If properly structured to reflect the variety of obstacles students face, a class-based affirmative action program can produce substantial racial diversity as a byproduct. Carnevale and Rose’s study found that using factors such as parental income, education and occupation, along with school level poverty, would boost the proportion of African American and Latino students from 4% under an admissions system relying solely on grades and test scores to 10%, somewhat shy of the current 12% representation at the most selective 146 institutions. On average, however, black and Latino students face additional obstacles that are fair to consider – growing up in a single parent family, a family with low or negative net worth, or a neighborhood with concentrated poverty – that should boost representation further.
Moving forward, is it possible to forge a new bargain between liberals and conservatives on the issue of economic diversity? In his recent debate with Hillary Clinton in Philadelphia, Democratic presidential candidate Barack Obama declared that his own privileged daughters do not deserve affirmative action preferences, and that low-income white and minority student do. This statement represented an extraordinary shift from the traditional Democratic position on racial preferences.
But conservatives need to give ground too.
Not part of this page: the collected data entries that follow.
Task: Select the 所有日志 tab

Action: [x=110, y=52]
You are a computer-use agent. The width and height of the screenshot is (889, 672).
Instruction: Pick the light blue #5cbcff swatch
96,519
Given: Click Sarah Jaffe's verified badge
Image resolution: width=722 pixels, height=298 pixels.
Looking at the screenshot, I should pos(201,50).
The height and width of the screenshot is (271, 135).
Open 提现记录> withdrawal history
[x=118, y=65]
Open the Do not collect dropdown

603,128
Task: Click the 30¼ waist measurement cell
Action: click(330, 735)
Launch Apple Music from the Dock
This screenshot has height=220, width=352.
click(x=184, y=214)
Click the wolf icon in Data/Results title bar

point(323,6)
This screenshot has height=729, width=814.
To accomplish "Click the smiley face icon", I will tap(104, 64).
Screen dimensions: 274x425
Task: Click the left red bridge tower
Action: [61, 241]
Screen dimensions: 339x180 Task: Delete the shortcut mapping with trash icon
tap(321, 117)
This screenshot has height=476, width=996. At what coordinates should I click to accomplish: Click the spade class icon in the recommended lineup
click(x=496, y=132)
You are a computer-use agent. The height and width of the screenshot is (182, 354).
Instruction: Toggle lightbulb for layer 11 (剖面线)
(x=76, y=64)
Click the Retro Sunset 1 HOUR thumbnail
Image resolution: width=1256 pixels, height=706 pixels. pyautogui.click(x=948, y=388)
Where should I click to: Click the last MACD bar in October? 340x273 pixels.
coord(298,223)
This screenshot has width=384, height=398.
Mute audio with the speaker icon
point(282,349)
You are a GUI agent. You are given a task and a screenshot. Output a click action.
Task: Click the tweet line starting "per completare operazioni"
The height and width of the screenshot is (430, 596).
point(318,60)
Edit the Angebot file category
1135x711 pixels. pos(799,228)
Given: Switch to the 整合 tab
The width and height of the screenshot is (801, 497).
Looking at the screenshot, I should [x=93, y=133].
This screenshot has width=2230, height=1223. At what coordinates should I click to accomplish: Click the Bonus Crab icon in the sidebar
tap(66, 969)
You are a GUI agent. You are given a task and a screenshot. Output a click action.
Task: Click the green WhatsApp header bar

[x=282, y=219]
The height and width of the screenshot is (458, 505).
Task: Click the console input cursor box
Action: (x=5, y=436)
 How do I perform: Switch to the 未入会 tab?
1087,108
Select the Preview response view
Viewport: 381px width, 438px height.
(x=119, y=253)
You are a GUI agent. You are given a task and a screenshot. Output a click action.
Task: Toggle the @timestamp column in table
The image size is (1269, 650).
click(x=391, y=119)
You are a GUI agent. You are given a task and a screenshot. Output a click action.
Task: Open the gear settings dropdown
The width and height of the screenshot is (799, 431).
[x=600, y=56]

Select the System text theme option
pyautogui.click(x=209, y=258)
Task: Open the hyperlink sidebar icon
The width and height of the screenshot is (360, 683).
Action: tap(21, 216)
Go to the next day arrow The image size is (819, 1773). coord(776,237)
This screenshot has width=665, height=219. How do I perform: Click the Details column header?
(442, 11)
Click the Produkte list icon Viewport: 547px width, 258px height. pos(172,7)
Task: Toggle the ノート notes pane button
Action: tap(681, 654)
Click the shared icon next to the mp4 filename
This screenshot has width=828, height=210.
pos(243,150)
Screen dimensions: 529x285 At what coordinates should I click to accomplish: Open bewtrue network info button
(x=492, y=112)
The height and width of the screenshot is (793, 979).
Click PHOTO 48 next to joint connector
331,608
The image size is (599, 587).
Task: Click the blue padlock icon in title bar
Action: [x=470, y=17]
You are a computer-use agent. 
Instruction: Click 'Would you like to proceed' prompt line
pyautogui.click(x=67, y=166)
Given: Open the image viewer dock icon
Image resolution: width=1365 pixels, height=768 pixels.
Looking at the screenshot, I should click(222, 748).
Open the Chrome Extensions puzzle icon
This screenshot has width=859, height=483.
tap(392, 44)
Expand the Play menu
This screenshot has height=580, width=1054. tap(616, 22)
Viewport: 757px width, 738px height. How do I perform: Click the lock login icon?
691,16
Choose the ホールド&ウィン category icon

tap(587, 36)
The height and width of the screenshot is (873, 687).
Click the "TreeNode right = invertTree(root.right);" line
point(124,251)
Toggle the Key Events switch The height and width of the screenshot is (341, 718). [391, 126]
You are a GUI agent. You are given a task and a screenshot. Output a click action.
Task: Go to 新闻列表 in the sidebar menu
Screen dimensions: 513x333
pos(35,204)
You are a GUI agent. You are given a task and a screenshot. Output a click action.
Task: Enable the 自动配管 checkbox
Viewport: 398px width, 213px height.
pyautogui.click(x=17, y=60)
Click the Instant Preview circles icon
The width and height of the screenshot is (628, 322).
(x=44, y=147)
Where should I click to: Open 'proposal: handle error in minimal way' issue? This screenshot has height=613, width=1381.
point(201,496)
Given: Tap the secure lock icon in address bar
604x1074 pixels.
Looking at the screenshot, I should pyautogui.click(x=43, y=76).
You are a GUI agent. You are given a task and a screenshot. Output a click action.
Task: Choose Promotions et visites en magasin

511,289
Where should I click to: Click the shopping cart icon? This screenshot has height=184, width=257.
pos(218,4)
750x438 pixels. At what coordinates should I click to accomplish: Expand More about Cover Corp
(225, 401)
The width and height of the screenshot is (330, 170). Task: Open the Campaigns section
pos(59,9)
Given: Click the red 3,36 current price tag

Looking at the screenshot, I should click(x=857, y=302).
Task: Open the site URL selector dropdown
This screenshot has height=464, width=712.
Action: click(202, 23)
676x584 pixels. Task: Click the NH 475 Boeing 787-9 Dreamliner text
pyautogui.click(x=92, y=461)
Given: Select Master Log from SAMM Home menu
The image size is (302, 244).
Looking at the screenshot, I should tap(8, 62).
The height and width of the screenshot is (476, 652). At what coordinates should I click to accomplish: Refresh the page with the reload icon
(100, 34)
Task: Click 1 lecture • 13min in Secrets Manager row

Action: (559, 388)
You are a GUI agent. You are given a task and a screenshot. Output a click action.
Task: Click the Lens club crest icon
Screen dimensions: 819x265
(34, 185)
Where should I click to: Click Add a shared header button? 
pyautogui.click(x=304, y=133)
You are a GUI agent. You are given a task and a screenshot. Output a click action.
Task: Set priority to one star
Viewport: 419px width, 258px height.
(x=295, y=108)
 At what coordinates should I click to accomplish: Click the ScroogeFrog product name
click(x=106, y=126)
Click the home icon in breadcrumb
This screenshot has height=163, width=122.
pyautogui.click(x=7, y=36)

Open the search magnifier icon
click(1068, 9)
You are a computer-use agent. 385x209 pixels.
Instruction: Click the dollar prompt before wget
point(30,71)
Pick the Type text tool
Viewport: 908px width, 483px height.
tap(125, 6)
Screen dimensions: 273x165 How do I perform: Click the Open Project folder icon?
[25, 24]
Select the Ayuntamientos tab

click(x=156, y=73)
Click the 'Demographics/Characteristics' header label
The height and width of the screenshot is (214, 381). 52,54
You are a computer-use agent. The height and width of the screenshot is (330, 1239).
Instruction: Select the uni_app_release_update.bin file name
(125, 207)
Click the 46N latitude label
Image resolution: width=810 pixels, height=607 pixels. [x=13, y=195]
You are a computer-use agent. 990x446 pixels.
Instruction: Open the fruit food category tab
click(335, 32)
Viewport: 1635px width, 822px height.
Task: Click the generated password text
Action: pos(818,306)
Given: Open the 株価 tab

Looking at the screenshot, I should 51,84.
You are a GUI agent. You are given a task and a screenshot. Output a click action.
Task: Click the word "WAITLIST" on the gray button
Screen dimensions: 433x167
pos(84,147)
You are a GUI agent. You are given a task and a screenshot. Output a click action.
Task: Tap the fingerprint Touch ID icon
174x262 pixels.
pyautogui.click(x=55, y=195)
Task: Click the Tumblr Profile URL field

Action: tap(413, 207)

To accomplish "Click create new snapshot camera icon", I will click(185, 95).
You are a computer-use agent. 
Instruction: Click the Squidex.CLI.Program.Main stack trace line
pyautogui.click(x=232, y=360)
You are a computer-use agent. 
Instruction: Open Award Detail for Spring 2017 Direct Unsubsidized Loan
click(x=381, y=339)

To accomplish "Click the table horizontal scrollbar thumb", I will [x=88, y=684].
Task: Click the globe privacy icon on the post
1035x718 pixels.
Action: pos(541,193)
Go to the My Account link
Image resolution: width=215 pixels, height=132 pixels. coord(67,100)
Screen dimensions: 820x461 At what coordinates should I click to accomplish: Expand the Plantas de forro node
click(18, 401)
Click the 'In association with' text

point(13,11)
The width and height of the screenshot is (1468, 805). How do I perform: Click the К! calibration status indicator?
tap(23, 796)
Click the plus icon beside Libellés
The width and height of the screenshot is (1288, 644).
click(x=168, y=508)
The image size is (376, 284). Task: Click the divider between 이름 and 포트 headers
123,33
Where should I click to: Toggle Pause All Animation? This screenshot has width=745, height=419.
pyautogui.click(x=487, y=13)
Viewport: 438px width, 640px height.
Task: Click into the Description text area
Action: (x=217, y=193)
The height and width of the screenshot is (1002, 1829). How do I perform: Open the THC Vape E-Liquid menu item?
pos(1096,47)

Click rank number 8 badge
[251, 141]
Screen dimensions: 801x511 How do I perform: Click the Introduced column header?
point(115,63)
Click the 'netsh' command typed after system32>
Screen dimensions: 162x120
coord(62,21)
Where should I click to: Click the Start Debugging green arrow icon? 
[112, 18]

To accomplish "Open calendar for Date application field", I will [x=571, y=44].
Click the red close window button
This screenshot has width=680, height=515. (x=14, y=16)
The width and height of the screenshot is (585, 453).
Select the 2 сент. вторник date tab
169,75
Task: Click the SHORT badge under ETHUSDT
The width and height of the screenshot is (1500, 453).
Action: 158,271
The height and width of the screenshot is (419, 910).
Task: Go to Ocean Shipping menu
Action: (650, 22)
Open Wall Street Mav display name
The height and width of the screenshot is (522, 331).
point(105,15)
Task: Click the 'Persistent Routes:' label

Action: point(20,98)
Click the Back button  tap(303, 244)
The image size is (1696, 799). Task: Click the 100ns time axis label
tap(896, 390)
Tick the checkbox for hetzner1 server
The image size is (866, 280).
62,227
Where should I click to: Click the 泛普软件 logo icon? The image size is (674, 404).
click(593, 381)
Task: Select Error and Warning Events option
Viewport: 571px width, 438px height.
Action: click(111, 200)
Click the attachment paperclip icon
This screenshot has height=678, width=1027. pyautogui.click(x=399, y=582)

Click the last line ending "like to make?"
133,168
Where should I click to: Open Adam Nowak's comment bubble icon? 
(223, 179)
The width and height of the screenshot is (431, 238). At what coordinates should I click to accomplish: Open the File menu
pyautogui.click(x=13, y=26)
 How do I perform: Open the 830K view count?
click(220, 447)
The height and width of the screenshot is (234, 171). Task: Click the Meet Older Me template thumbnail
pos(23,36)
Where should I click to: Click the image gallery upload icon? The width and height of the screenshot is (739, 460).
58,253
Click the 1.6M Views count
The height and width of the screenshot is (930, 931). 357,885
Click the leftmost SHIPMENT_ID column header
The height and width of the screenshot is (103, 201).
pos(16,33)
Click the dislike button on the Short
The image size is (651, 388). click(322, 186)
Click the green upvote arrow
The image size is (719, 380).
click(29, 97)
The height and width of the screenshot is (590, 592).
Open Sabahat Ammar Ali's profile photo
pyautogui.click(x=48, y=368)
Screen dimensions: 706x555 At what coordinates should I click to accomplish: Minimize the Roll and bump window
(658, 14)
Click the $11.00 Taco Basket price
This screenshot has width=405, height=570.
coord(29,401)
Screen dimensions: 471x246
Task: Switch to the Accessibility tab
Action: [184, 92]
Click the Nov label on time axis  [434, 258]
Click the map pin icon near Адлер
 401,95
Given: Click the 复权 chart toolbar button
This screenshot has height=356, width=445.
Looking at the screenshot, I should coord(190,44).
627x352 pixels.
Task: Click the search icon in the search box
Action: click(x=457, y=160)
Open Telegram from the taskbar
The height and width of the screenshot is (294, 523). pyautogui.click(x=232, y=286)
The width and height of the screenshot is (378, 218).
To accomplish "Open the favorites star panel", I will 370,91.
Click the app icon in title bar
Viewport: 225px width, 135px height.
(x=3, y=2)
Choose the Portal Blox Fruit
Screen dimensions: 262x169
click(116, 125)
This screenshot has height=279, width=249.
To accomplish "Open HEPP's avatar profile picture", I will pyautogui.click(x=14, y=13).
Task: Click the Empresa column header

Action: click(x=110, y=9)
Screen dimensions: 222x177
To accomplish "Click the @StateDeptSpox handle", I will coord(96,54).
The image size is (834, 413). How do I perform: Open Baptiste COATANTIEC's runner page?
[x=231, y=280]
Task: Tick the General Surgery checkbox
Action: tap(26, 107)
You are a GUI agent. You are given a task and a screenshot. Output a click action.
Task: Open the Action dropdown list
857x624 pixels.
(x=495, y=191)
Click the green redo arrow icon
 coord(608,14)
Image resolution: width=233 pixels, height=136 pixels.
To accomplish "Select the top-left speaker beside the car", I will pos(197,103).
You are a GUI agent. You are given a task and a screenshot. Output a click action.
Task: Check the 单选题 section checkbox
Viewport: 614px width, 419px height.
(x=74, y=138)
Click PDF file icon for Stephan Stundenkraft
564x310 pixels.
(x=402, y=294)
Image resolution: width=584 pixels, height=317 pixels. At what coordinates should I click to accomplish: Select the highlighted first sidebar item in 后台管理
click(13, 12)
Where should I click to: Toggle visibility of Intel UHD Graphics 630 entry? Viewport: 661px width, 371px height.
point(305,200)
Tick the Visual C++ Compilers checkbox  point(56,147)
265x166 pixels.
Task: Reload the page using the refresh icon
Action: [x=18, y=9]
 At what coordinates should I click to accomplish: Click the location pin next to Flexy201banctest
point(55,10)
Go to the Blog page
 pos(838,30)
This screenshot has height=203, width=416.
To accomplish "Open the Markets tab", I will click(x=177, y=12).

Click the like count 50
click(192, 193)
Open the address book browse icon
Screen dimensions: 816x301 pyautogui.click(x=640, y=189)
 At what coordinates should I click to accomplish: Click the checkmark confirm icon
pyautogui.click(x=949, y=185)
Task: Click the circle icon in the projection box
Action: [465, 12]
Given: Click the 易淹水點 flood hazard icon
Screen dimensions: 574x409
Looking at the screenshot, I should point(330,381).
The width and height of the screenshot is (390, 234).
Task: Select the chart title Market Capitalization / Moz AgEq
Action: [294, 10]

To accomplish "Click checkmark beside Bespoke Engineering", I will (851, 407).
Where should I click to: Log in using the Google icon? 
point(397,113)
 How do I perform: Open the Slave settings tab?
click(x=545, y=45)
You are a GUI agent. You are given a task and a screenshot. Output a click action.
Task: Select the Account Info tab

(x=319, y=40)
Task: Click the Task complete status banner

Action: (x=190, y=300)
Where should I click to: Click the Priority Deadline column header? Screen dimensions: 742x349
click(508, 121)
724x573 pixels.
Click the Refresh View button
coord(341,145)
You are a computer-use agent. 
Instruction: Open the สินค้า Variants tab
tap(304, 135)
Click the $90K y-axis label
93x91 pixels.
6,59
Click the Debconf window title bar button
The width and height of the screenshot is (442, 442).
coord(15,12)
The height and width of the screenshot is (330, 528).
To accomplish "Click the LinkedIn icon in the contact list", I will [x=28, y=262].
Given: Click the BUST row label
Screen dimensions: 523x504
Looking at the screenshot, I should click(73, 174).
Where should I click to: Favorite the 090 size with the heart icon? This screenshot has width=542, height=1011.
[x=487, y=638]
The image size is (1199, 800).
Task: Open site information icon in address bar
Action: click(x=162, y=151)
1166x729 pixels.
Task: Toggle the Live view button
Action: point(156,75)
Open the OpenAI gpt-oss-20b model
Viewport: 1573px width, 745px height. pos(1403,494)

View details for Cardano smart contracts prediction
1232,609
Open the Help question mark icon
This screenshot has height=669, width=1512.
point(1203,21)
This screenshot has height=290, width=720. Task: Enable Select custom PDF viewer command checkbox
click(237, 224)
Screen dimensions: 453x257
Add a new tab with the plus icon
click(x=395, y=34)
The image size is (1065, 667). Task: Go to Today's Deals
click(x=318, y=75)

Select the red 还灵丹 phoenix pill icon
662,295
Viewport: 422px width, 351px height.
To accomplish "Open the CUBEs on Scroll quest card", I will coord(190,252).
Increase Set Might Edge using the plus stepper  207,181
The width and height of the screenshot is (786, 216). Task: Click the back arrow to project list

A few years ago, I was asked to speak at a conference sponsored by the Bush Administration on race-neutral alternatives to affirmative action. There was strong support from the audience for the concept of class-based affirmative action, but when I pointed out that it would take more federal resources to provide aid to low-income students, there was silence in the room.
Should Obama be elected and follow through on his support for class-based affirmative action, conservatives would need to support more financial aid to make the bargain work. So my question to my conservative friends is: Deal or no deal?
If conservatives and liberals don’t come together on this issue, it’s likely that the next Chronicle analysis on low-income students will be just as disappointing.